On 07/29/2015 12:06 AM, Paul Eggert wrote:
> Daniel Colascione wrote:
>> What's wrong with just mprotecting a guard page at the end of the stack,
>> and on overflow, giving that region normal protection, unwinding as
>> normal, then, at top level, restoring the guard page?
> 
> Unwinding can grow the stack.

Sure. That's why you open up more stack to do the unwinding. Having done
that, if you still overflow, just abort. At that point, you can't
guarantee correct program semantics.


[-- Attachment #2: OpenPGP digital signature --]
[-- Type: application/pgp-signature, Size: 819 bytes --]

Re: Two issues with stack overflow protection

[Paul Eggert]

Daniel Colascione wrote:
>>> What's wrong with just mprotecting a guard page at the end of the stack,
>>> >>and on overflow, giving that region normal protection, unwinding as
>>> >>normal, then, at top level, restoring the guard page?
>> >
>> >Unwinding can grow the stack.
> Sure. That's why you open up more stack to do the unwinding. Having done
> that, if you still overflow, just abort.

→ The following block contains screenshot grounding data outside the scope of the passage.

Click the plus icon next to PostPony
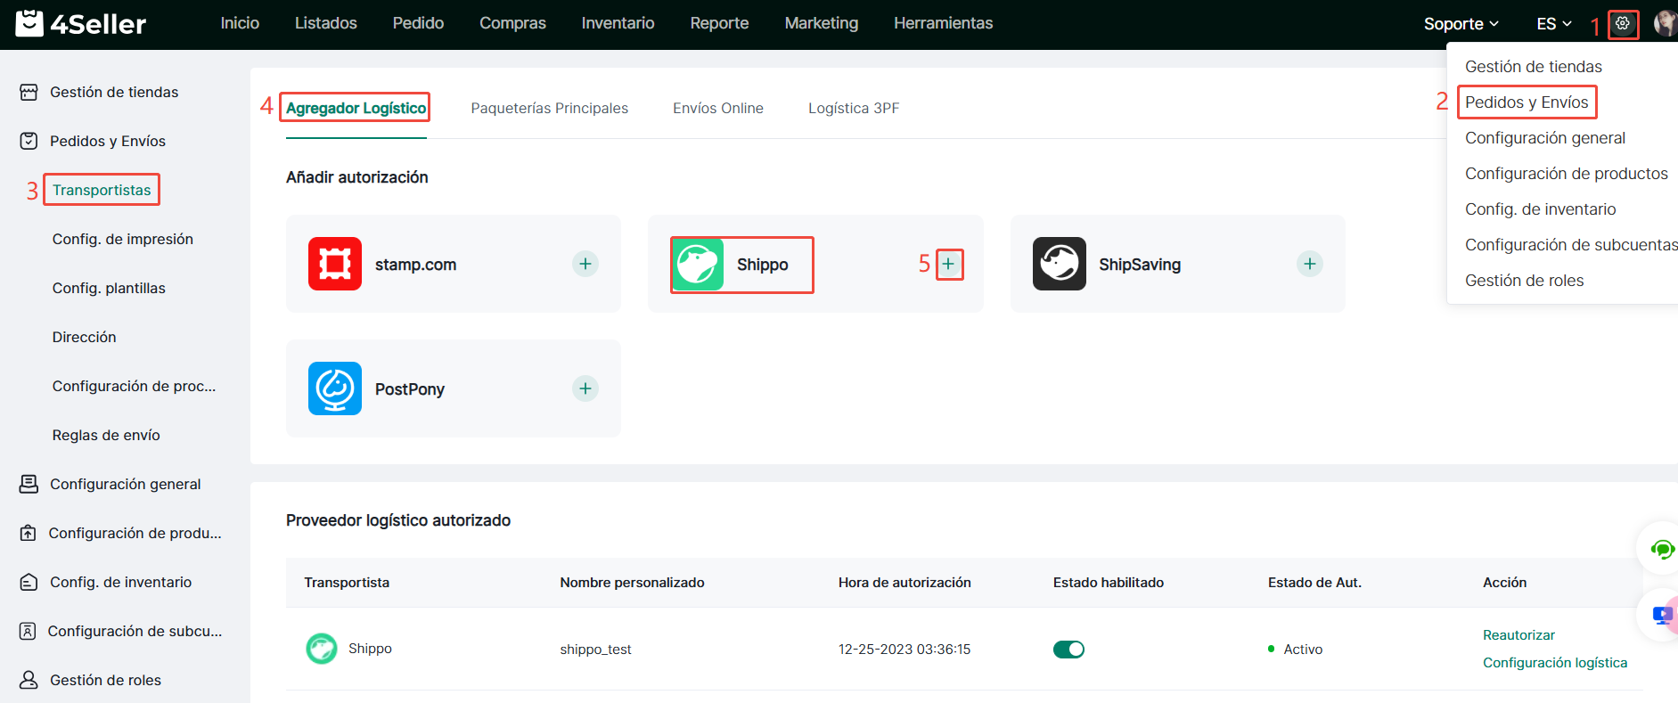 pos(585,388)

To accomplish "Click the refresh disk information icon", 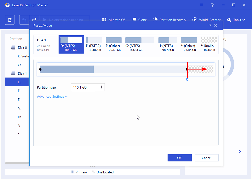I will click(x=10, y=20).
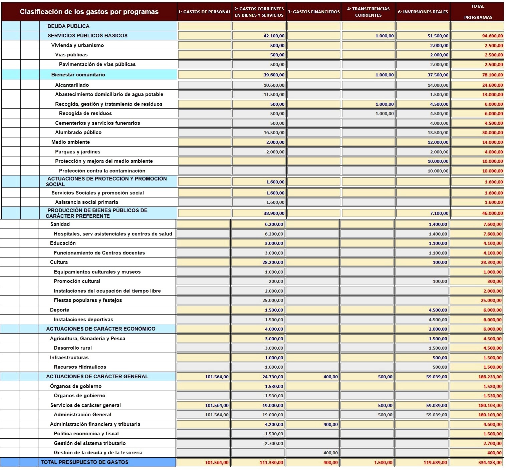The image size is (506, 475).
Task: Select 'Gestión de la deuda' gastos financieros cell
Action: pos(313,453)
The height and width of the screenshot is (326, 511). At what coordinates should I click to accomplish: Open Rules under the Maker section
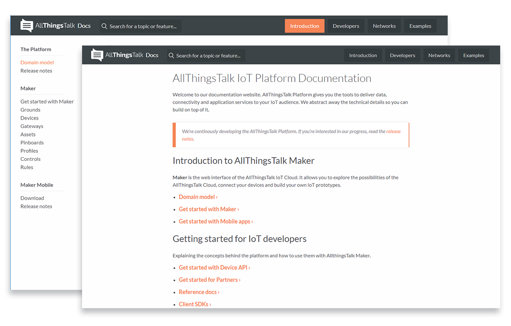[27, 167]
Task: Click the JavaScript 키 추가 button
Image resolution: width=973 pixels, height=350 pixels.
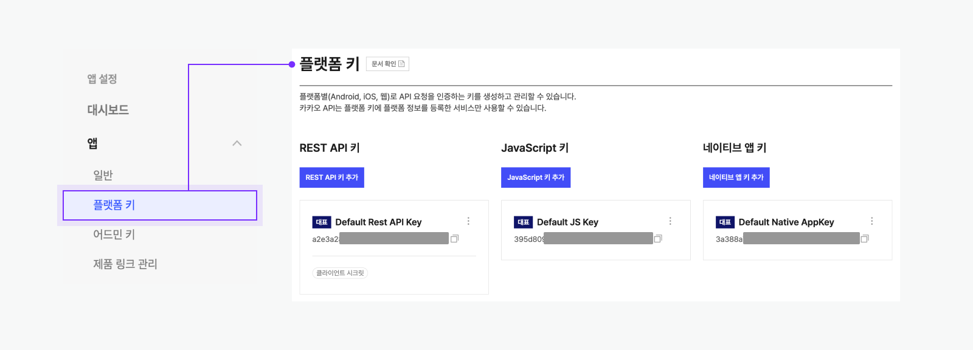Action: coord(536,177)
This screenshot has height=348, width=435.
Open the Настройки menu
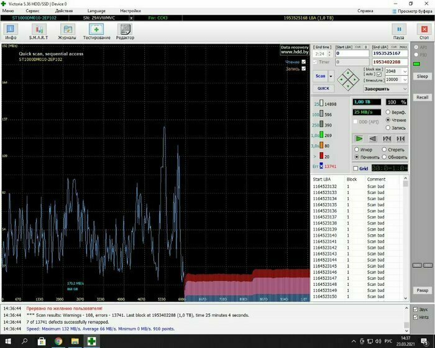(x=130, y=11)
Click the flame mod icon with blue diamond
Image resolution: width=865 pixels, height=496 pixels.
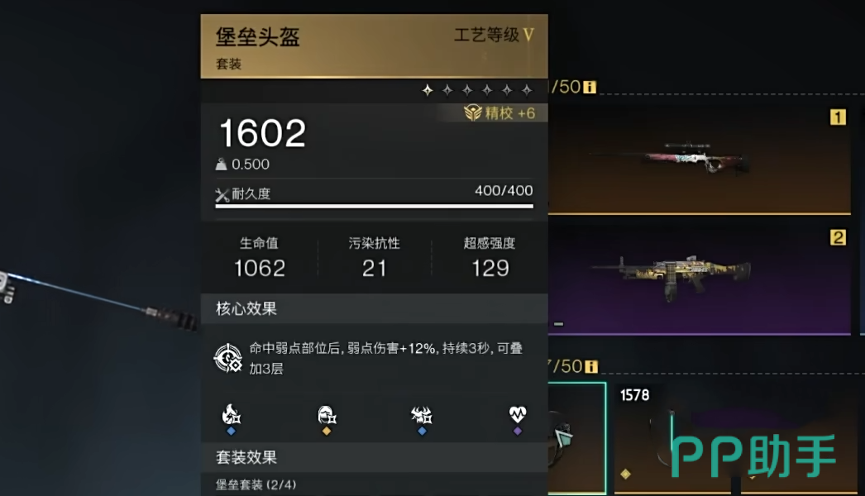pyautogui.click(x=232, y=414)
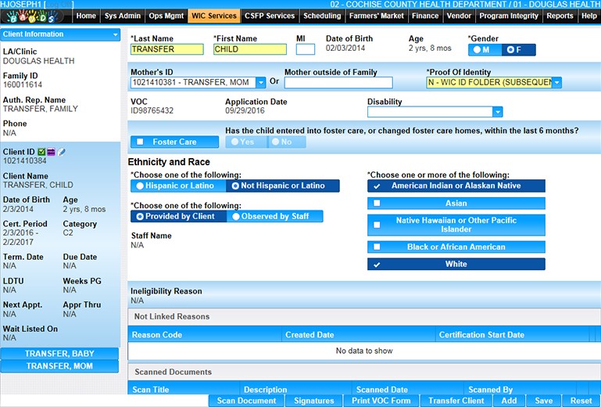The image size is (601, 407).
Task: Switch to the Farmers' Market tab
Action: (377, 16)
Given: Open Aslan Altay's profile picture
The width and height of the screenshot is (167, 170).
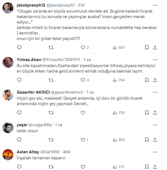Looking at the screenshot, I should [8, 155].
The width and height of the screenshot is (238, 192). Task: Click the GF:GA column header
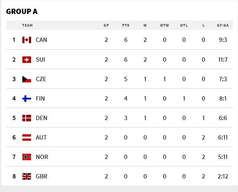[223, 25]
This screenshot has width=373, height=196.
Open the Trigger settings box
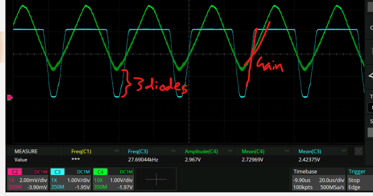360,179
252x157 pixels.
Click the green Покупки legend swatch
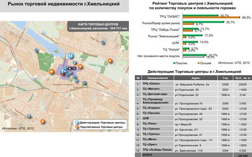174,63
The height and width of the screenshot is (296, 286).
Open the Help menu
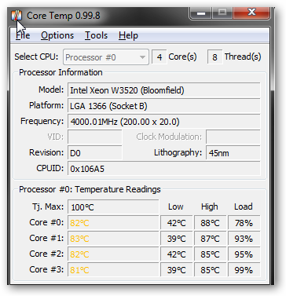coord(128,35)
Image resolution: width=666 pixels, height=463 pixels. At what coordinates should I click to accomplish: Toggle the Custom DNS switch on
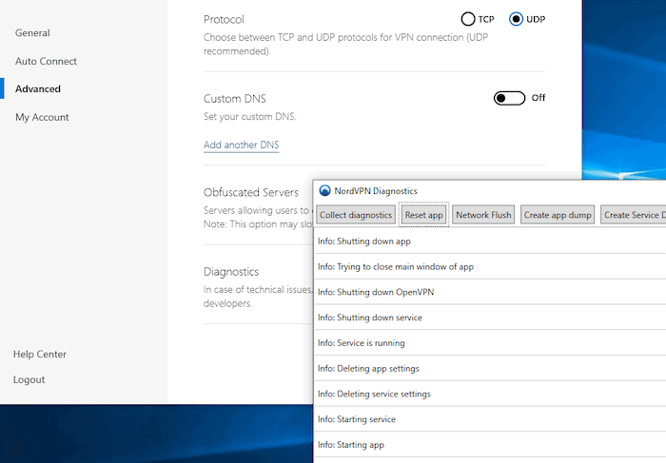pos(509,98)
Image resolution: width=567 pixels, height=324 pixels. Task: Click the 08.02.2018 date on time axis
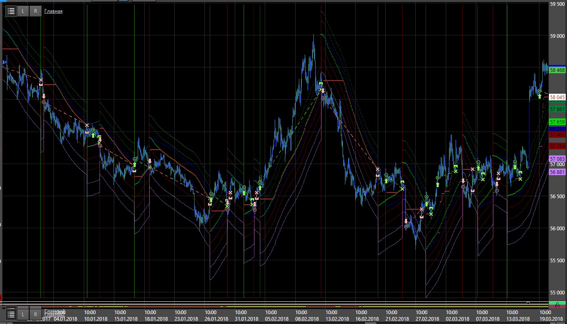307,319
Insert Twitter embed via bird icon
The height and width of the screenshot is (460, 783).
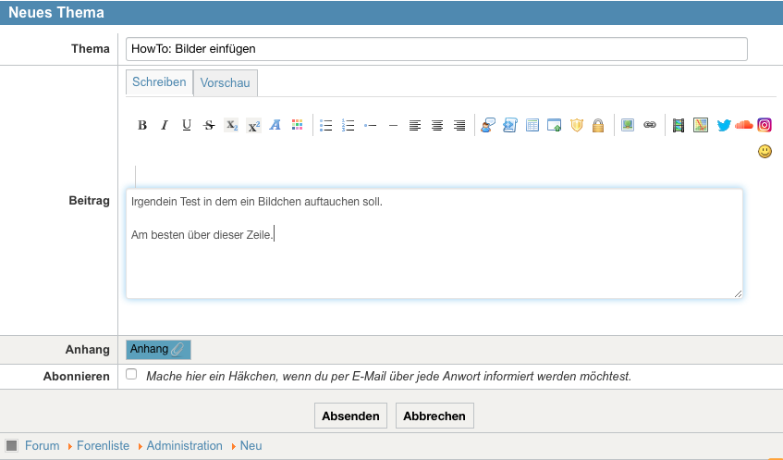723,126
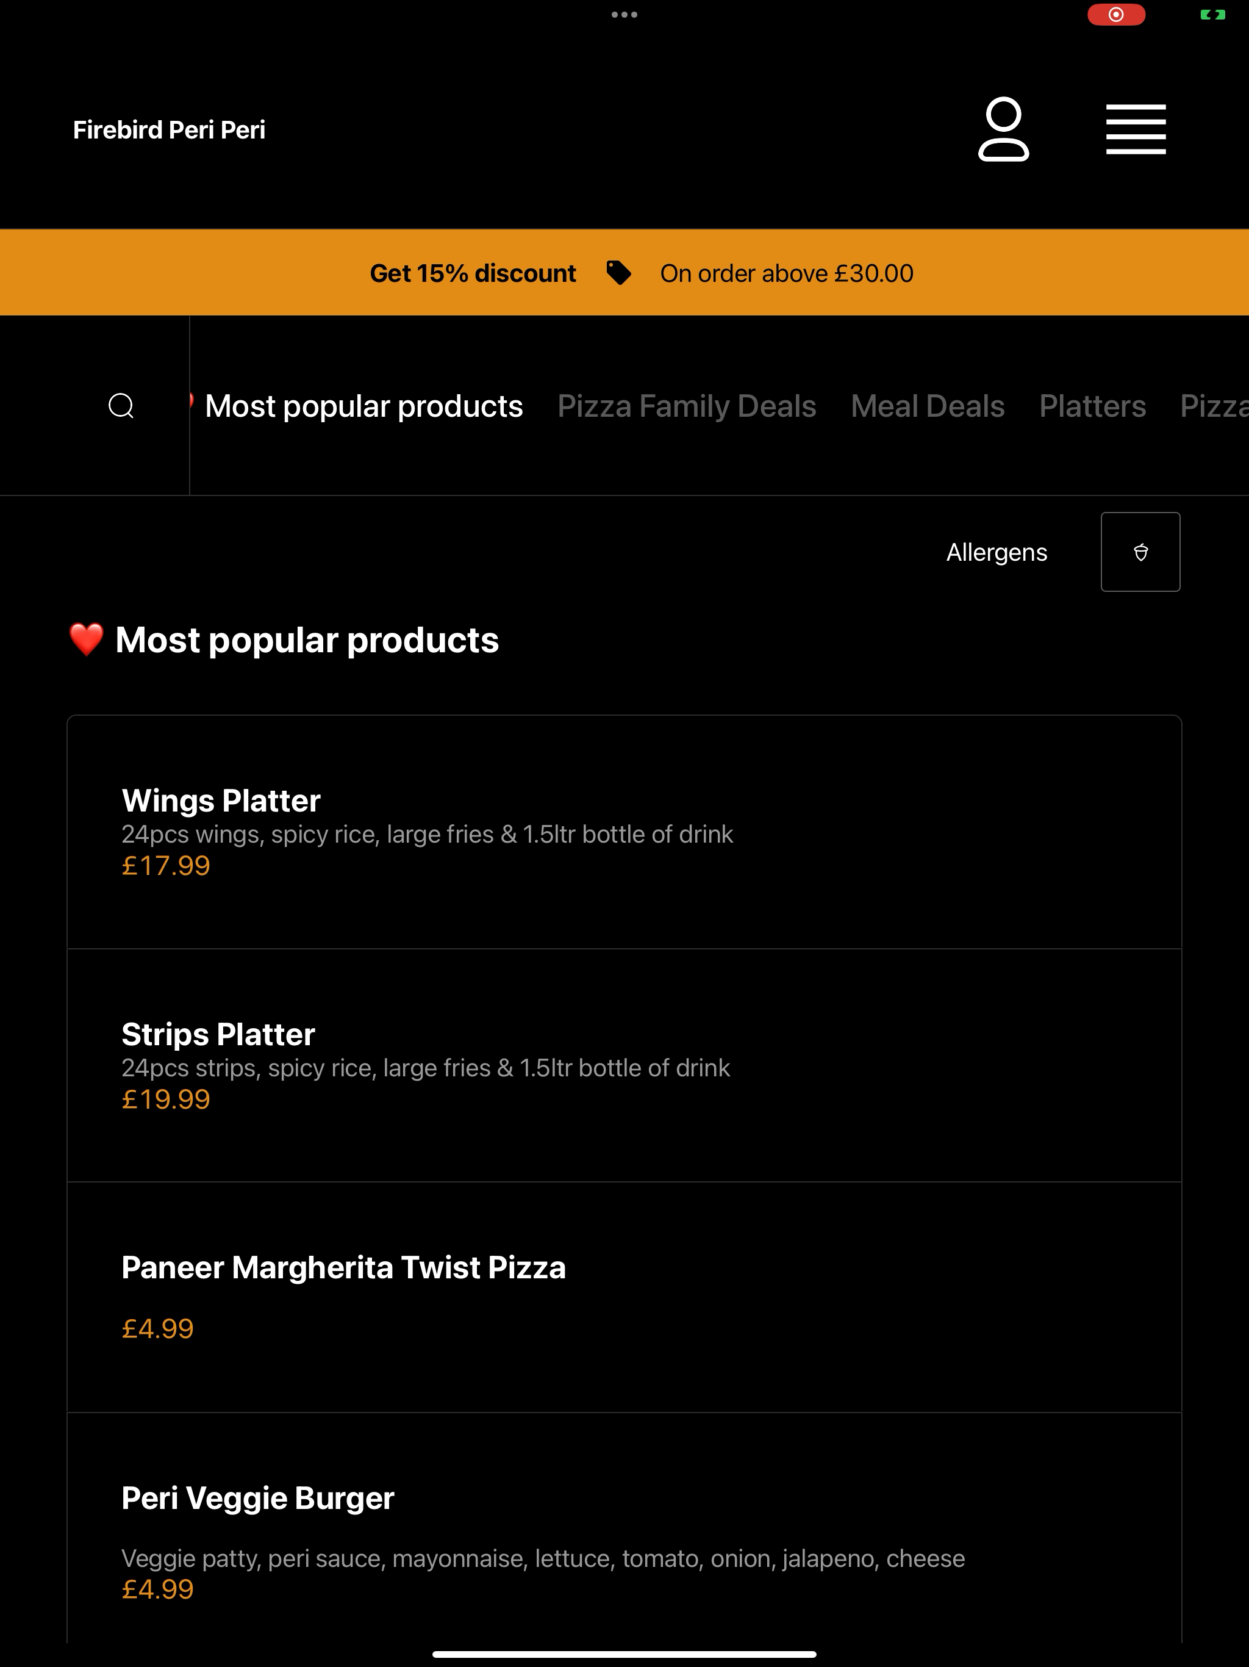Select the Strips Platter item
The image size is (1249, 1667).
(625, 1065)
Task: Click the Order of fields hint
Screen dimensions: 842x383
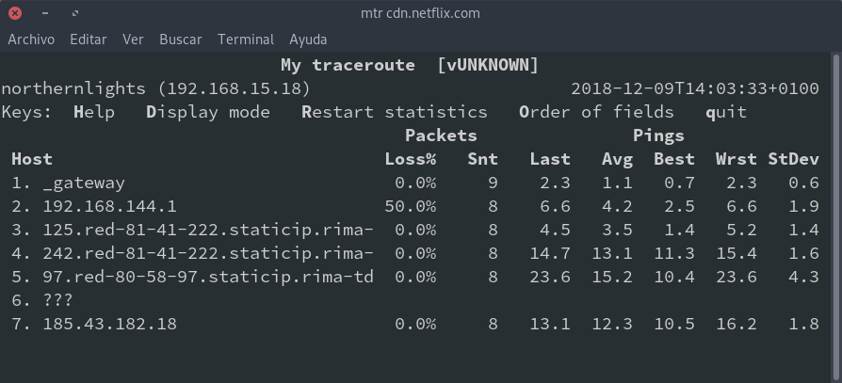Action: point(595,112)
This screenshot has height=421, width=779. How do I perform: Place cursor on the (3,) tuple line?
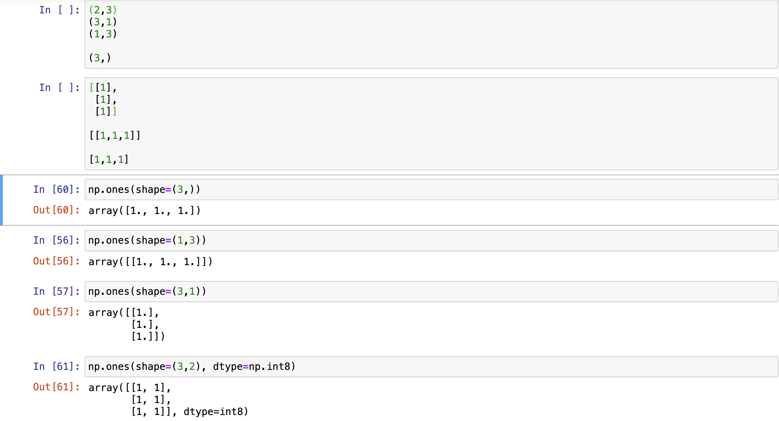[100, 58]
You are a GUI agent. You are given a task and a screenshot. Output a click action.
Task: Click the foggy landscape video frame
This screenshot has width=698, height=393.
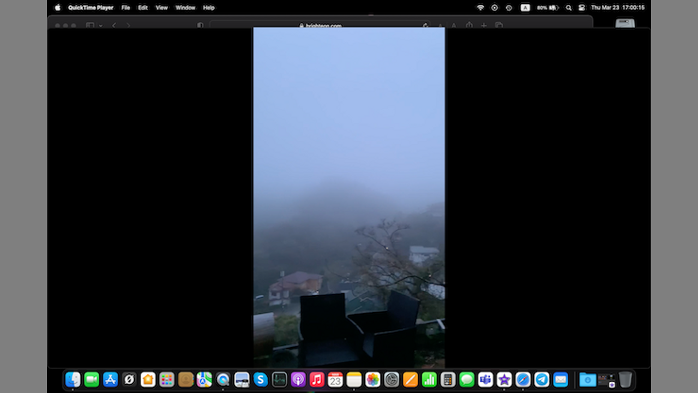point(349,197)
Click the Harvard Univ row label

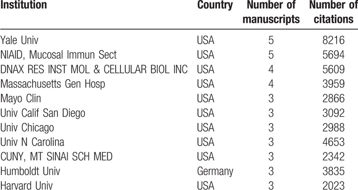point(26,186)
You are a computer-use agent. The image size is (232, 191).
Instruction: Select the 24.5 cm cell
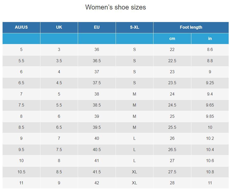click(172, 105)
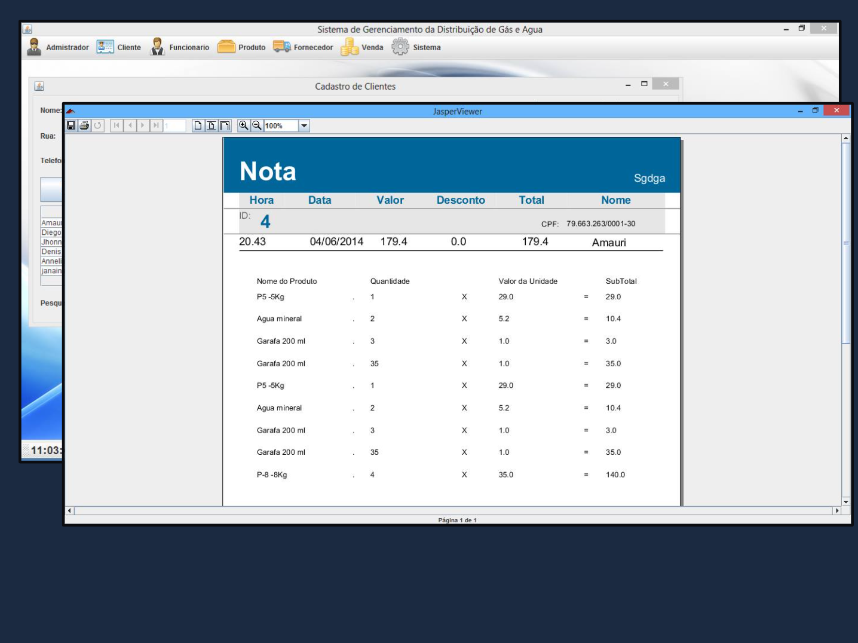The width and height of the screenshot is (858, 643).
Task: Open the Venda menu
Action: click(x=362, y=47)
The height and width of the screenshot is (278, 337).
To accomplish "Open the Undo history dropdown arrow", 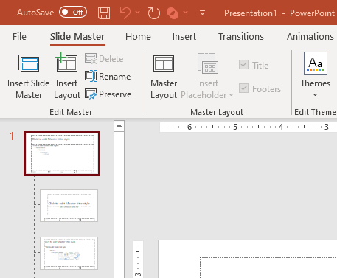I will pyautogui.click(x=137, y=13).
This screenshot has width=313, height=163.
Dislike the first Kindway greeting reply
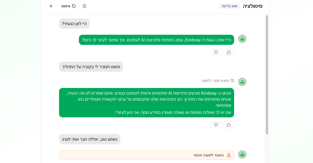coord(216,52)
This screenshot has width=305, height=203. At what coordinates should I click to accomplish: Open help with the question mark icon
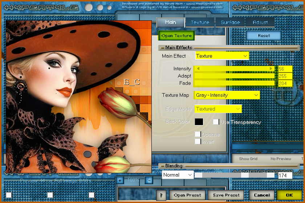[161, 195]
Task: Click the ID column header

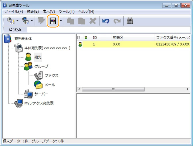Action: click(95, 37)
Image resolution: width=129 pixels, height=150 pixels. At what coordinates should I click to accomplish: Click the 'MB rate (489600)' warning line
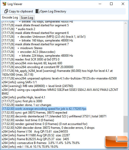click(x=37, y=86)
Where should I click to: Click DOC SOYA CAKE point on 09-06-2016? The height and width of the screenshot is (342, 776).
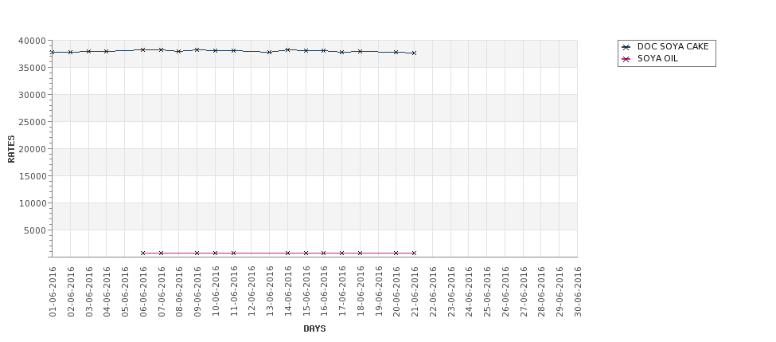click(197, 49)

Yes, that was my point.  Emacs already does the business about the guard page, 
and opening up more stack, and so forth.  The tricky part is the "if you still 
overflow, just abort", something that's easy enough to describe at the high 
level but perhaps not so easy to actually write the code.  Part of the issue is 
that the guard page business is done under the covers by the OS, not by Emacs 
directly -- in general Emacs doesn't know where the guard page(s) are.

I'm sure there are other issues that won't get discovered until someone actually 
writes and tests something.  For example, here's something I just thought of: 
the conservative marking phase of the Emacs garbage collector may need to be 
taught about the split stack (currently it assumes the C stack is contiguous).

Re: Two issues with stack overflow protection

[Eli Zaretskii]

> Date: Wed, 29 Jul 2015 06:18:17 -0700
> From: Paul Eggert <eggert@cs.ucla.edu>
> 
> Daniel Colascione wrote:
> >>> What's wrong with just mprotecting a guard page at the end of the stack,
> >>> >>and on overflow, giving that region normal protection, unwinding as
> >>> >>normal, then, at top level, restoring the guard page?
> >> >
> >> >Unwinding can grow the stack.
> > Sure. That's why you open up more stack to do the unwinding. Having done
> > that, if you still overflow, just abort.
> 
> Yes, that was my point.  Emacs already does the business about the guard page, 
> and opening up more stack, and so forth.  The tricky part is the "if you still 
> overflow, just abort", something that's easy enough to describe at the high 
> level but perhaps not so easy to actually write the code.  Part of the issue is 
> that the guard page business is done under the covers by the OS, not by Emacs 
> directly -- in general Emacs doesn't know where the guard page(s) are.

Maybe I'm missing something, but none of the data structures involved
in "normal" throw to top-level are on the stack, right?  So why cannot
we call the equivalent of (top-level) _after_ we sig_longjmp out of
the signal handler?

Re: Two issues with stack overflow protection

[Paul Eggert]

Eli Zaretskii wrote:
> none of the data structures involved
> in "normal" throw to top-level are on the stack, right?

No, byte_stack_list points into the C stack.